Work instructions: Look through the lines below and extract any with the word "arrow".

=== Section Start ===

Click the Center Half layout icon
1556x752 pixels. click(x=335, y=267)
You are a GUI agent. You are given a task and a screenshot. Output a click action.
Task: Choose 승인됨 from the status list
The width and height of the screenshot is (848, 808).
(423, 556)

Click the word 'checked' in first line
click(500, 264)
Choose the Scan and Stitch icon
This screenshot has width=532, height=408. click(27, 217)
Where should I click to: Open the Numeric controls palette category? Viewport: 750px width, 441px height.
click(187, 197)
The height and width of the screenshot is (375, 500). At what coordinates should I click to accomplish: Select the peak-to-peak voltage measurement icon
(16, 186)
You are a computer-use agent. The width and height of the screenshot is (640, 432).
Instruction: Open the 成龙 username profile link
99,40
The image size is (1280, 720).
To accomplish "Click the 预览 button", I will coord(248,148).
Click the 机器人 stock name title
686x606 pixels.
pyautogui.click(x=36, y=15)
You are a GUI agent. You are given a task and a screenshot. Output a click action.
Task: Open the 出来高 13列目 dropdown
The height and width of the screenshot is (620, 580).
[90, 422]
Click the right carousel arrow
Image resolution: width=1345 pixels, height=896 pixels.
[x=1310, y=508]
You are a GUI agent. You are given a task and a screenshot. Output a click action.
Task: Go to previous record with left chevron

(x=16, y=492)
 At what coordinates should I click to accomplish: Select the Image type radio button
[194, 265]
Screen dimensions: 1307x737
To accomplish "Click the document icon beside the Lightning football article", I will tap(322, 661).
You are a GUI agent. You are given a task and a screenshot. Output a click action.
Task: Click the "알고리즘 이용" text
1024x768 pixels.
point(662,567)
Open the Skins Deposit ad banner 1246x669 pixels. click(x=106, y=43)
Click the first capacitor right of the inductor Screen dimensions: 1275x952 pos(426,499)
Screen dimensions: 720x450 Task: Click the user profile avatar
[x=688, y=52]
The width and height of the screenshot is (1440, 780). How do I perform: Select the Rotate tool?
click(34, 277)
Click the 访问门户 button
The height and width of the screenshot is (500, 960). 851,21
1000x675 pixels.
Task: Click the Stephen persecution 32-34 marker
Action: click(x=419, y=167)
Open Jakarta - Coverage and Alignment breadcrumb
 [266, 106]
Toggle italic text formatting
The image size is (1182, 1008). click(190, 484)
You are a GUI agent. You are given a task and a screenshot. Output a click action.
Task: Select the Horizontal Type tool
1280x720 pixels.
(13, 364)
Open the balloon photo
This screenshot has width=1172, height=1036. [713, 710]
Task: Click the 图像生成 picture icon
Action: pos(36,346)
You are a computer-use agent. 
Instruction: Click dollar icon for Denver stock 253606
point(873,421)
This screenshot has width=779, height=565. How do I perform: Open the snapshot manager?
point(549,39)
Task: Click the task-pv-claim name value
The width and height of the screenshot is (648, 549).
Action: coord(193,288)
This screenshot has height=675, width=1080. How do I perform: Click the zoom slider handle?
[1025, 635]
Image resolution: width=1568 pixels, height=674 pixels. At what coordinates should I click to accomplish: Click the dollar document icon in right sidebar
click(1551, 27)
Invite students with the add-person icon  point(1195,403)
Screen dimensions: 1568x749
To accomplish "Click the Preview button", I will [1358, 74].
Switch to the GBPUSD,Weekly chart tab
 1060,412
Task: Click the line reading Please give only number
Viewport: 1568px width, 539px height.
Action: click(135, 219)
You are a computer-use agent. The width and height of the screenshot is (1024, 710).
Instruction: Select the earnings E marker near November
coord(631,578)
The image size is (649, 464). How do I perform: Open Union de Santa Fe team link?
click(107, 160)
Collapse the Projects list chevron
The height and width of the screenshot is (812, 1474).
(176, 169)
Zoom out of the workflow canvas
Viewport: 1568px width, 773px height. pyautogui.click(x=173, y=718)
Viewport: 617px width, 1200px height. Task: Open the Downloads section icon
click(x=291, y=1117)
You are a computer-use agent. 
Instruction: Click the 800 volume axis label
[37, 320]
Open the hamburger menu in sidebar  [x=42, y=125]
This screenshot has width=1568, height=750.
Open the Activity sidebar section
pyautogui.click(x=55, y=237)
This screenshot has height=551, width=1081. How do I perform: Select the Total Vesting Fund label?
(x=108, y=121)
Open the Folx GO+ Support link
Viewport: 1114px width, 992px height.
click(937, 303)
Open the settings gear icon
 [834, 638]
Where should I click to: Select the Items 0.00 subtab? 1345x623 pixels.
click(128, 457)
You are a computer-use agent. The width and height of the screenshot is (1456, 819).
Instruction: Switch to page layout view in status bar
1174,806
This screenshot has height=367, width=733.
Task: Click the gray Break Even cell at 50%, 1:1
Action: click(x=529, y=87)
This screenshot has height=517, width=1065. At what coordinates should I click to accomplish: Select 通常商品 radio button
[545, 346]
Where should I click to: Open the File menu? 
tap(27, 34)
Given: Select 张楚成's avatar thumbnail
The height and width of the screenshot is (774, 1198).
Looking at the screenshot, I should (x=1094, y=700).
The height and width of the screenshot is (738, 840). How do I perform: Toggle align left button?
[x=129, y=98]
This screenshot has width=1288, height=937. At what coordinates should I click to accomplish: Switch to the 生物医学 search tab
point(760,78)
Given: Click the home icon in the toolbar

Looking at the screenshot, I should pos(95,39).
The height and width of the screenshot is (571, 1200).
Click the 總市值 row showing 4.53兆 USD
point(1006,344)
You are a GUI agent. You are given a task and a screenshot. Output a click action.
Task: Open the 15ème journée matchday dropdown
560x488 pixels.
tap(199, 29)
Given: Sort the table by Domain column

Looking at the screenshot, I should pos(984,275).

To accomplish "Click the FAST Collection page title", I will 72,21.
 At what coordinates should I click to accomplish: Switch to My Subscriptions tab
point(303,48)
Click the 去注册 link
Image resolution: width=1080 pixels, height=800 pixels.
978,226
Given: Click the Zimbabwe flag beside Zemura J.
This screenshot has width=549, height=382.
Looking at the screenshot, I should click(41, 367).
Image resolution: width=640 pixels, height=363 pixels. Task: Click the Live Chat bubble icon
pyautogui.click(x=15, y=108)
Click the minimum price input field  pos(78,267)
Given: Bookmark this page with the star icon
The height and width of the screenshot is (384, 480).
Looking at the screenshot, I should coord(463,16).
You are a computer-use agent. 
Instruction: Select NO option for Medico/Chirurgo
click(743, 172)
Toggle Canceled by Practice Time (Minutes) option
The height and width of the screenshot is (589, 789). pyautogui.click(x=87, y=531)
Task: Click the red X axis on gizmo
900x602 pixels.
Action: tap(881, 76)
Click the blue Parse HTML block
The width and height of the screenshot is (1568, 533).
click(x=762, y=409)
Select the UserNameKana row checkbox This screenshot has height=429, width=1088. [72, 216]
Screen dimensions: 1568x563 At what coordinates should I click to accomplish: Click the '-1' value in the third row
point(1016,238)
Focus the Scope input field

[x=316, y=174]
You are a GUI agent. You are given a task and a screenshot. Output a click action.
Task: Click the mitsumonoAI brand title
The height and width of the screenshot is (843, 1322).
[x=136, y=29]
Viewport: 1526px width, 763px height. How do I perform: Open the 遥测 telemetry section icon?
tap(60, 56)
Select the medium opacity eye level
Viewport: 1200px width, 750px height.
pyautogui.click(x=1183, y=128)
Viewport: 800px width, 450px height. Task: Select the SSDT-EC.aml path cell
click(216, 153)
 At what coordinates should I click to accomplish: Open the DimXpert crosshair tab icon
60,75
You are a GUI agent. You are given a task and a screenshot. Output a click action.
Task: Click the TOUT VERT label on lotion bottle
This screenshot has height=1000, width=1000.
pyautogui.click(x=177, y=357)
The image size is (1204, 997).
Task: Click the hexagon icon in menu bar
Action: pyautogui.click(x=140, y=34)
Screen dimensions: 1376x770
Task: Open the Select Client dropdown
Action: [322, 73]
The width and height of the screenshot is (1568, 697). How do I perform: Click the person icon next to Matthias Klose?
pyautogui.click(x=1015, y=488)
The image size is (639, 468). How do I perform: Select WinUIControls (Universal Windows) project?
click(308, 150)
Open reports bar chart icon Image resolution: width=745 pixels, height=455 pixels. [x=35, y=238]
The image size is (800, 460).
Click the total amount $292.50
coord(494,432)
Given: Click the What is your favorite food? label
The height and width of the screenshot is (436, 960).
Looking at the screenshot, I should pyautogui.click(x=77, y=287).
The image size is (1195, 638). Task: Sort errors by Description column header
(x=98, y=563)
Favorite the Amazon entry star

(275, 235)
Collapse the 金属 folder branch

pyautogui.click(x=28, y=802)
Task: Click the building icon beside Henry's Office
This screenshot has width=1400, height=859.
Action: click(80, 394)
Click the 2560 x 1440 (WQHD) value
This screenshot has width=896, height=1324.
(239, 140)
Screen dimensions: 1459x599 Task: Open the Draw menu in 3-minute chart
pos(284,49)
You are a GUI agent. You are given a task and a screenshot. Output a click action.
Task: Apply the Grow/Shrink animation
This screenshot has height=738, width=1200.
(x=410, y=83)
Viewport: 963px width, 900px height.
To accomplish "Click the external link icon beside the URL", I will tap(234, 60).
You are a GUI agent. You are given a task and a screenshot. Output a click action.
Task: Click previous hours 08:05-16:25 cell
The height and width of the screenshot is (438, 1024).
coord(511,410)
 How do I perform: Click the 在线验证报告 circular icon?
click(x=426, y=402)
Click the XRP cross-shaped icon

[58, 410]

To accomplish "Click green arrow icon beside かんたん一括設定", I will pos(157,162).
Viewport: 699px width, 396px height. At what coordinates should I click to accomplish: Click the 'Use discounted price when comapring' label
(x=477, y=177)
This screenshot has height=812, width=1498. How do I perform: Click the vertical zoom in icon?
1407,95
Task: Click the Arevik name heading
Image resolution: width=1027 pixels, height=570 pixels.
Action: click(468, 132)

=== Section End ===

Answer space:
Click the right carousel arrow
To accomplish "Click green arrow icon beside かんたん一括設定", I will pos(157,162).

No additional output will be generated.